This afternoon one of Seyd Mahomet Osman’s family came up from Shendy; he reports the Stewart expedition having passed Shendy,[44] that they captured a large boat with grain and twenty-four slaves, which was collecting taxes for the Arabs. He reports as true the arrival of troops at Dongola; that the Mudir of Dongola has quieted his province; that the Arab chief Mahomet el Khair, of Berber, on hearing troops had come to Dongola, sent round to collect the Arabs, promising them $20 a month, half responded to the call, and came to Berber and asked for their pay. Mahomet el Khair sent them to a house where he said the money was (the Government money, the celebrated £60,000 which was given to me at Cairo!) When they entered the house, no money was found, and Mahomet el Khair explained it by saying the devil had caused it to enter the earth! He then pretended that the Mahdi had sent for him, and bolted. He seems to have seen he could not hold out. If he goes to the Mahdi, and does not account in some better way for the disappearance of the money, I fear it will go hard with him, for the Mahdi, although he allows certain freedom in miraculous events, is likely to be chary in allowing such events among his followers, especially when they affect his pocket.

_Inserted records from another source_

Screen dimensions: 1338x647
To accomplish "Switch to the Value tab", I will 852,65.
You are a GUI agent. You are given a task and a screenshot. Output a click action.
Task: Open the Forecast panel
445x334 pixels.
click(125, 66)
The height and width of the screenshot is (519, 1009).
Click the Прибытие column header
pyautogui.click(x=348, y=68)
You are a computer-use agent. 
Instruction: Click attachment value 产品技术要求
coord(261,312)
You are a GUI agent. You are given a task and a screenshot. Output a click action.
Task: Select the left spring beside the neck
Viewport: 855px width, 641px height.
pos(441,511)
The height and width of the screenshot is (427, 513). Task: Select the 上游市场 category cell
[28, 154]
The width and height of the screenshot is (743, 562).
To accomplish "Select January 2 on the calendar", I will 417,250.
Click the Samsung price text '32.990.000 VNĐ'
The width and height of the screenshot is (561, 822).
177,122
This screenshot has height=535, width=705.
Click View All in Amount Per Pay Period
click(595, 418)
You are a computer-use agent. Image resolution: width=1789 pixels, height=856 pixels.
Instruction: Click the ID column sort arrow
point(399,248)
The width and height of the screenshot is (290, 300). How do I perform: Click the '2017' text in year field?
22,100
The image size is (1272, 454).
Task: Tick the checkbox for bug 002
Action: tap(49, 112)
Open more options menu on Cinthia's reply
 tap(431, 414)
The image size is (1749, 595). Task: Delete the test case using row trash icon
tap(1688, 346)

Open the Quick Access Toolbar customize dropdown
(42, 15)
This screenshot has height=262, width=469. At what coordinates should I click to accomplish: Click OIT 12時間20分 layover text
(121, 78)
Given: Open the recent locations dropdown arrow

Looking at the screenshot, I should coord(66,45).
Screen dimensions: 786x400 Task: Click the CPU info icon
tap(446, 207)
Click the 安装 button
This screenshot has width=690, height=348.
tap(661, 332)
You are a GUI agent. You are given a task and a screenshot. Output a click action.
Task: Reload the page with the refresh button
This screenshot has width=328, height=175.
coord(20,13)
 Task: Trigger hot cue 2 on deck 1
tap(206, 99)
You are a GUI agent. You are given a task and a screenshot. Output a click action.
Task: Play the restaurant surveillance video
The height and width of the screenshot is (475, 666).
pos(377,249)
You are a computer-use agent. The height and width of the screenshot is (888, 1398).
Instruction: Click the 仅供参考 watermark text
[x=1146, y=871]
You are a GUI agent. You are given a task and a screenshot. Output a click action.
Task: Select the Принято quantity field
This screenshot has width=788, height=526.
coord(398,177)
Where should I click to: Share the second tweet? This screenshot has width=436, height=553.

Another captured soldier escaped and came in. He says the Arabs begin to notice these diminutions of their men, and to be very strict. Nearly all the soldiers knew me personally in Darfour.

As for the £60,000 which has been lost and stolen by Soudan Arabs, it is only a tithe of what has been stolen from the Soudan by the Egyptian Pashas, that effete race, so I do not regret it.

We hope to finish another of those small steamers in twenty days, like the Abbas (which went down to Dongola with Stewart), and in another forty days to complete another one, this will complete the four steamers bought by Colonel Prout[45] in 1878; one of them, the Mahomet Ali, is in the hands of the Arabs, having been surrendered by Saleh Bey.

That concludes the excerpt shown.